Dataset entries
------------------------------------

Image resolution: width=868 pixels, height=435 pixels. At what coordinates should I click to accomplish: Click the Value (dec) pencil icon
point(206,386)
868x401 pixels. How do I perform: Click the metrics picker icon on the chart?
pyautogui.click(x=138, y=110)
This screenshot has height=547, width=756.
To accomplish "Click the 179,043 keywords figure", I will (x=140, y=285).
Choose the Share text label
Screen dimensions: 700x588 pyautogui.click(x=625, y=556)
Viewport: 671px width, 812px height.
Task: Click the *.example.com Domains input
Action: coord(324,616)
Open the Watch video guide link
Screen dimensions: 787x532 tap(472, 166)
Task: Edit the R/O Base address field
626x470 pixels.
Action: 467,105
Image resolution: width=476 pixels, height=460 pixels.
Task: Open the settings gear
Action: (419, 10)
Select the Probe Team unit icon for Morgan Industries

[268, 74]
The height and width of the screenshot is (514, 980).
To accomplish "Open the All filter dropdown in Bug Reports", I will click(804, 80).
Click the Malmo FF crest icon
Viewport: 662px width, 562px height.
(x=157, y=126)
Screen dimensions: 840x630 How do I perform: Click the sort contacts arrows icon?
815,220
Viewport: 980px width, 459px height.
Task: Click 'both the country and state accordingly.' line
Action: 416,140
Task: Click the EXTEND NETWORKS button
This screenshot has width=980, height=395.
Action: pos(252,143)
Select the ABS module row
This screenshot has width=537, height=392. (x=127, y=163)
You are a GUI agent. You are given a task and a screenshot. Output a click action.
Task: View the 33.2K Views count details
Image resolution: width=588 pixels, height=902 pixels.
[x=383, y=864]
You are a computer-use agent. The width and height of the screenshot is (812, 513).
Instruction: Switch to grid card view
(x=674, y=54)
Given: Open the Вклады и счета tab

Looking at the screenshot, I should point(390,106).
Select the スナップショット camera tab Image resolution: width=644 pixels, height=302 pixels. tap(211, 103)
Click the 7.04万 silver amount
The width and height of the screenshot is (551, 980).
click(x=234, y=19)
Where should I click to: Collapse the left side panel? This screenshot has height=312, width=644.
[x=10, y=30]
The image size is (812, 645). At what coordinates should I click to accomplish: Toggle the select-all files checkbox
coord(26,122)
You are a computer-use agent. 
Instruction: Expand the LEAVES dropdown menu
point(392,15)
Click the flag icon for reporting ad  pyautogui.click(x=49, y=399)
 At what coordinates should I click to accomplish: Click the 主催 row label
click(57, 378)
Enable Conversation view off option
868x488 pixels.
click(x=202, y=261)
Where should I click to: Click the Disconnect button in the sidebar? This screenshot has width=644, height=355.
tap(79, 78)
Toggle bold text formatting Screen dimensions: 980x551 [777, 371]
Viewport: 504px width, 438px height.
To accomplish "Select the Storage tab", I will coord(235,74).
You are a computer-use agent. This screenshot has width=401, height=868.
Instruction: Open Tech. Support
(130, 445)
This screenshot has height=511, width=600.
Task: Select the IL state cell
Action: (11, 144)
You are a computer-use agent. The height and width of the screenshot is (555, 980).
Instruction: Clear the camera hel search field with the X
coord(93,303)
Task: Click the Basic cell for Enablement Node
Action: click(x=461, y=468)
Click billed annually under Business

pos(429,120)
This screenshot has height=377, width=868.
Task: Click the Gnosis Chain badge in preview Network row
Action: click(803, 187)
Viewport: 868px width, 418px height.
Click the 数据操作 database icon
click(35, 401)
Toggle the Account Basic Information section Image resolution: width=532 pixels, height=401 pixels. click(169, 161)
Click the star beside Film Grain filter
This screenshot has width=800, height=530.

------------------------------------

## What is needed
Scan the records for the word "agent", and copy each line where it is found.

## Response to the exercise
You are a GUI agent. You are given a task and a screenshot. Output a click action.
You are a computer-use agent. The width and height of the screenshot is (812, 513).
You are a computer-use agent. 
You are a computer-use agent. This screenshot has width=401, height=868.
You are a computer-use agent. The height and width of the screenshot is (555, 980).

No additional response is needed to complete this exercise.